I don't think any of those are really comparable, specifically not to the Scorpio. Looking at history we can't ignore that the transition to PS4/X1 saw 2 years worth of cross platform games, that in itself is a new normal. How many GBA games were released alongside a GB Color version. How many PS2 games were released alongside a PS3 version, day and date?

There were at least 46 titles released on both sixth- and seventh-gen platforms by the end of 2007. The PS2 was still getting at least a couple cross-gen games long after that, though to be fair those were all sports games (FIFA 14 had the distinction of being released across three generations, though I imagine the PS2 version was different from the PS4 version in ways besides visuals). Not counting indies and other small titles tailored for digital distribution, there were maybe 80 games released for both 7th- and 8th-gen systems. ~80 a lot more than 46, but not so much as to elicit surprise. It's also worth pointing out that third parties were not putting out many cross-gen games because they were still putting most of their efforts into developing for sixth-gen systems (esp. the PS2). The 360 did not have nearly the support in its first year as the PS4 & XBO did. The PS3 wasn't even out yet, and third parties had very small user base to work with. The PS2 was still outselling the 360 at the time. Also, the hardware differences were more profound. The 360's GPU was at least 38 times more powerful than the PS2's, while the XBO is only about 5.4 times more powerful than the 360, and the PS4's 7.6-7.7 times more powerful. Porting across generations was likely easier.

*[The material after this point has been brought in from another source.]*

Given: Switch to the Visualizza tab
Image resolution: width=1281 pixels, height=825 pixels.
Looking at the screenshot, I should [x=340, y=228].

Taking everything into consideration, cross-gen support during the most recent transition was not especially unusual or noteworthy.


In the case of the Scorpio, the 4x difference in power is far more dramatic a change then any of the incremimental hardware updates Shadow1980  referenced. Practically speaking how much more powerful is the X2 going to have to justify excluiding Scorpio hardware support? Prior generations have typically been seperated by a factor of 8x or more.Even if we cut that in half, I don't see Microsoft bring out a 24TFLOP system at the turn of the decade at a $399 price point.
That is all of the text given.